BEGIN Source passage
In the overflow menu, select “Repositories” and enter the HTTPS URL to your github repo. In my case I had to choose for hosting it my source code privately which makes things a bit more complicated. I rather not but hey sometimes we have to do deal with closed source binaries that you may not redistribute yourselves. For those protected repo’s to work you need to add a Personal Access Token to your project in github and give this token ‘repo’ acces. The token can than be put in the URL so that HA is able to fetch the repo through the token ownership. Keep in mind that this is stored non-secure on your HA setup! Use the following format for private hosted repo’s:
https://USERNAME:PERSONALACCESSTOKEN@github.com/USERNAME/REPONAME
This was just the first step. Next step is hosting your add-on container image on Dockerhub. Go ahead and create a Dockerhub account. One thing you could do now is adjust the buildAddon.sh script so that it is no longer running in test mode. I’ve went for another option, one where I’ve setup a Github Action on my git repo so that I get server builds which automatically push my add-on images to Docherhub. Here is my GH Action:
name: "Publish"
END Source passage
Task prompt
In the passage on hosting an add-on repo, what access does the Personal Access Token need? The data after this passage isn't needed.
BEGIN Given data
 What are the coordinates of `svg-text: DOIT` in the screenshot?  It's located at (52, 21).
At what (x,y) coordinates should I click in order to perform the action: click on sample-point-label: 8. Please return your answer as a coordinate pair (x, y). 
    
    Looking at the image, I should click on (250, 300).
END Given data
Reply to the task
It needs 'repo' access.